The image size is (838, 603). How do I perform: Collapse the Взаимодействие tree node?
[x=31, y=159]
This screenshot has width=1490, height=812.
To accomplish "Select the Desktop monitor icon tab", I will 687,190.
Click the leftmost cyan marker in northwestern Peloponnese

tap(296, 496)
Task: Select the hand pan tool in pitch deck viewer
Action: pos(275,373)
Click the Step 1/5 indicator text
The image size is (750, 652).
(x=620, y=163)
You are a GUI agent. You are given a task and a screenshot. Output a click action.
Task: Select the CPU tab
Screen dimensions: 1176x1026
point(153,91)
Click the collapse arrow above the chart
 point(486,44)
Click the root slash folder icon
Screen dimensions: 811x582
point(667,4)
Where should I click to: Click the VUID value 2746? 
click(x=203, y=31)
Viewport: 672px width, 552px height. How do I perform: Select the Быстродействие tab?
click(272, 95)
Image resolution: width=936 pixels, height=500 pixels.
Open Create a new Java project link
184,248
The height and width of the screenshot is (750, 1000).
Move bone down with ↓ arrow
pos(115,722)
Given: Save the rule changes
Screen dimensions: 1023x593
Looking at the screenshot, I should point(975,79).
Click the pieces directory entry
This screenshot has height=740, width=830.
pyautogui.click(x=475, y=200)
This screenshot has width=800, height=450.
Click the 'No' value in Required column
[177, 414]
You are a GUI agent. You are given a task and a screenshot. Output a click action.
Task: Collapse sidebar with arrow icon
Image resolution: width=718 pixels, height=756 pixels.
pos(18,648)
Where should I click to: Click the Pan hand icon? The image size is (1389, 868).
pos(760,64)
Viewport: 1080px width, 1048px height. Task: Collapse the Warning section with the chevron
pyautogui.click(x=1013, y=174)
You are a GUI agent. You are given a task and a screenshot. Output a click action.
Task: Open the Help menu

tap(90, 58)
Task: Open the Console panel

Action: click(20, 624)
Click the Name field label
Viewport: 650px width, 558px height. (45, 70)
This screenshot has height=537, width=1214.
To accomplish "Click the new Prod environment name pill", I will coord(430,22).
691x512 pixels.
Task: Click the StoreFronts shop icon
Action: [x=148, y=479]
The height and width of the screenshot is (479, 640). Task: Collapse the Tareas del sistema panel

Goal:
Rewrite the lines above, putting "Screen size" wherever "Screen dimensions" occurs and leaving everything else unchanged.

Exercise result:
The image size is (838, 603). How do I perform: Collapse the Взаимодействие tree node?
[x=31, y=159]
This screenshot has width=1490, height=812.
To accomplish "Select the Desktop monitor icon tab", I will 687,190.
Click the leftmost cyan marker in northwestern Peloponnese

tap(296, 496)
Task: Select the hand pan tool in pitch deck viewer
Action: pos(275,373)
Click the Step 1/5 indicator text
The image size is (750, 652).
(x=620, y=163)
You are a GUI agent. You are given a task and a screenshot. Output a click action.
Task: Select the CPU tab
Screen size: 1176x1026
point(153,91)
Click the collapse arrow above the chart
 point(486,44)
Click the root slash folder icon
Screen size: 811x582
point(667,4)
Where should I click to: Click the VUID value 2746? 
click(x=203, y=31)
Viewport: 672px width, 552px height. How do I perform: Select the Быстродействие tab?
click(272, 95)
Image resolution: width=936 pixels, height=500 pixels.
Open Create a new Java project link
184,248
The height and width of the screenshot is (750, 1000).
Move bone down with ↓ arrow
pos(115,722)
Given: Save the rule changes
Screen size: 1023x593
Looking at the screenshot, I should point(975,79).
Click the pieces directory entry
This screenshot has height=740, width=830.
pyautogui.click(x=475, y=200)
This screenshot has width=800, height=450.
Click the 'No' value in Required column
[177, 414]
You are a GUI agent. You are given a task and a screenshot. Output a click action.
Task: Collapse sidebar with arrow icon
Image resolution: width=718 pixels, height=756 pixels.
pos(18,648)
Where should I click to: Click the Pan hand icon? The image size is (1389, 868).
pos(760,64)
Viewport: 1080px width, 1048px height. Task: Collapse the Warning section with the chevron
pyautogui.click(x=1013, y=174)
You are a GUI agent. You are given a task and a screenshot. Output a click action.
Task: Open the Help menu

tap(90, 58)
Task: Open the Console panel

Action: click(20, 624)
Click the Name field label
Viewport: 650px width, 558px height. (45, 70)
This screenshot has height=537, width=1214.
To accomplish "Click the new Prod environment name pill", I will coord(430,22).
691x512 pixels.
Task: Click the StoreFronts shop icon
Action: [x=148, y=479]
The height and width of the screenshot is (479, 640). Task: Collapse the Tareas del sistema panel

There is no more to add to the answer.